## Exercise
Could you rewrite the rows from the line containing "www.fmprc.gov.cn (221, 2427)" through the last row, swapping "Administration" for "Agency" and keeping everything else the same? Leave the pictures out of your answer.

----------

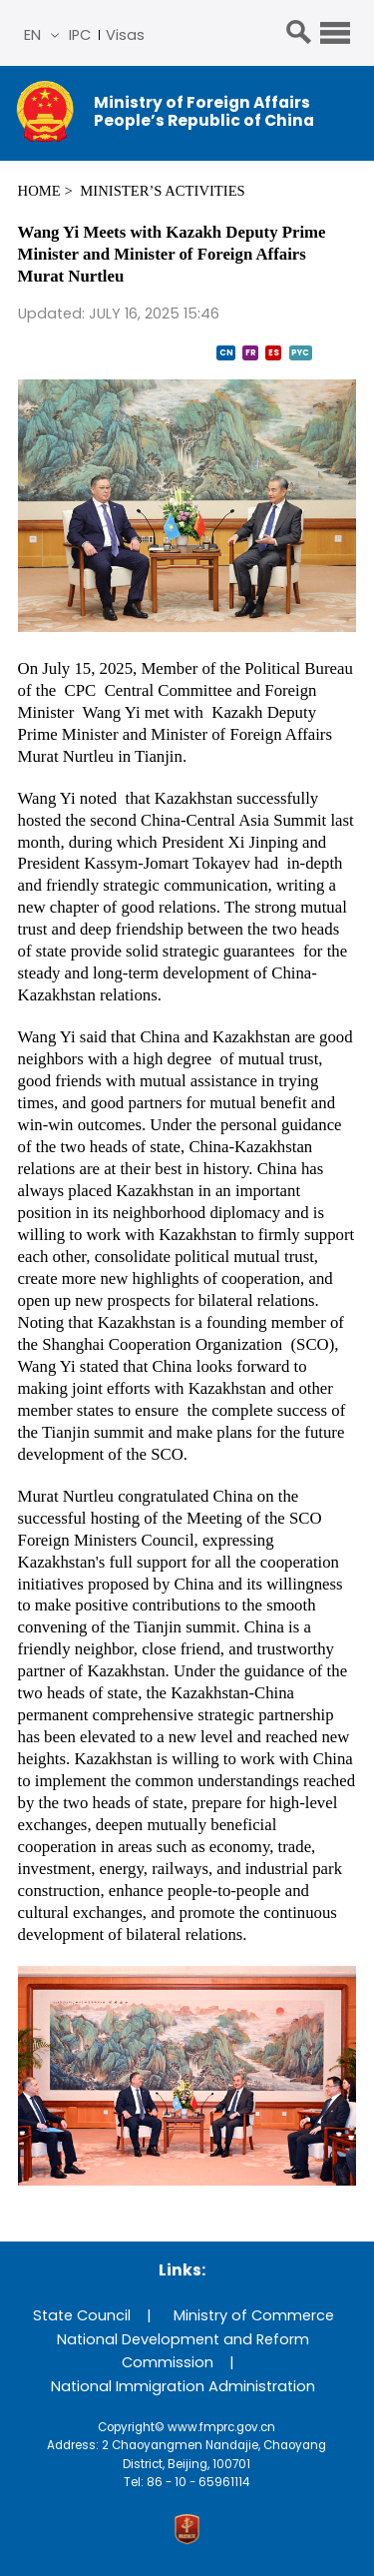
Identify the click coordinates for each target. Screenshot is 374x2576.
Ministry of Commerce (254, 2315)
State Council (82, 2315)
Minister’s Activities (162, 191)
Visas (125, 35)
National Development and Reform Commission (183, 2350)
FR (250, 352)
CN (226, 352)
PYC (300, 352)
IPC (80, 35)
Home (39, 191)
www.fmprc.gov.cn (221, 2427)
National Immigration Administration (183, 2386)
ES (273, 352)
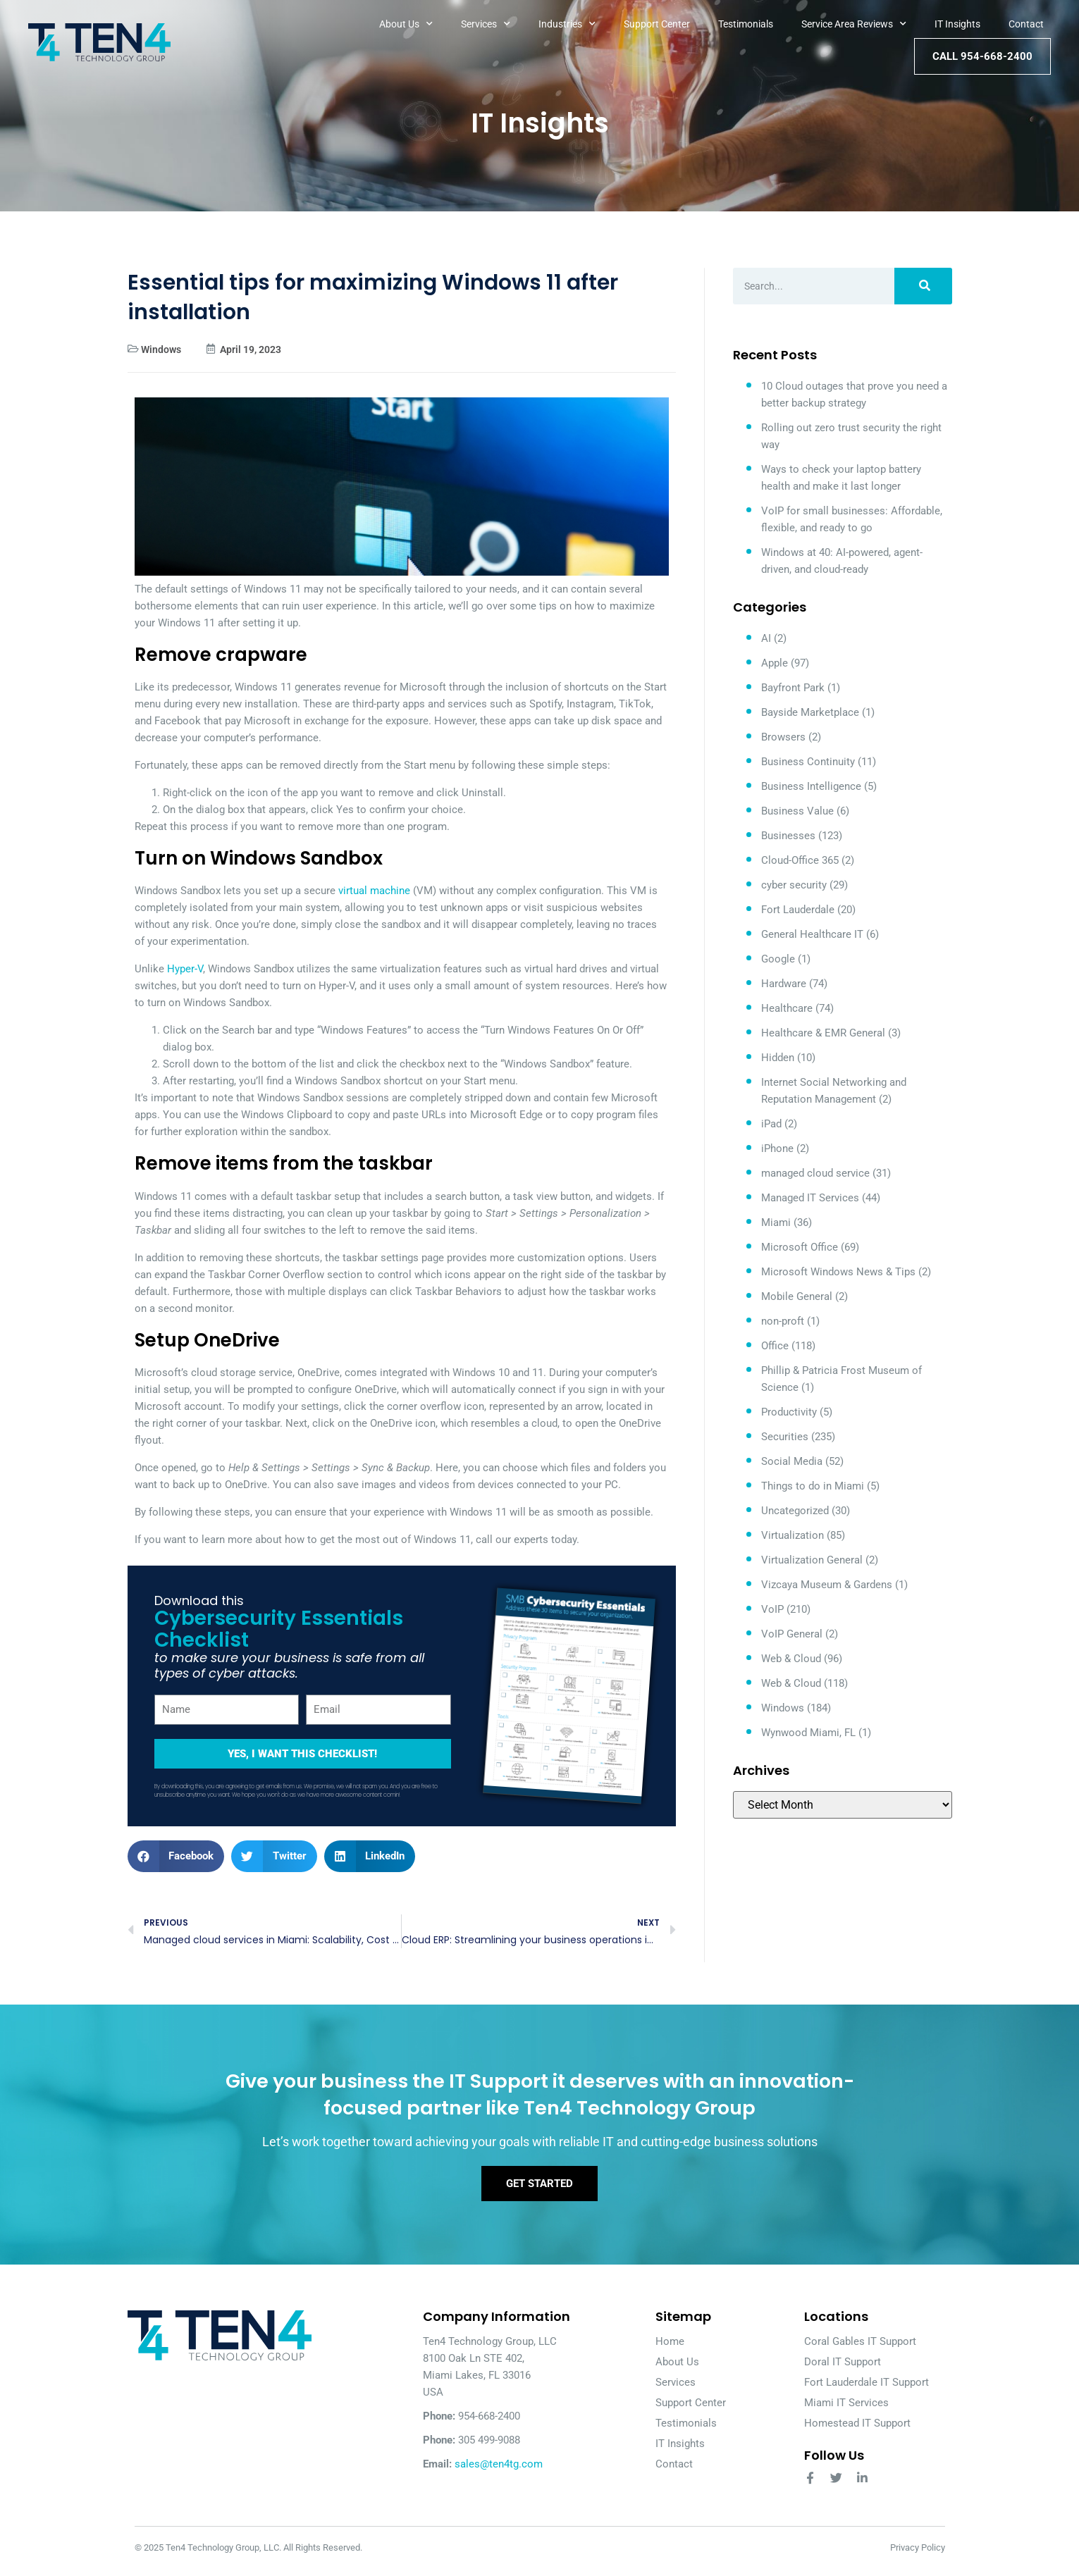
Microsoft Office (799, 1247)
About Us (406, 24)
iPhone (777, 1148)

----------

## Exercise answer
www.fmprc.gov.cn (221, 2427)
National Immigration Agency (183, 2386)
ES (273, 352)
Microsoft Office (799, 1247)
About Us (406, 24)
iPhone (777, 1148)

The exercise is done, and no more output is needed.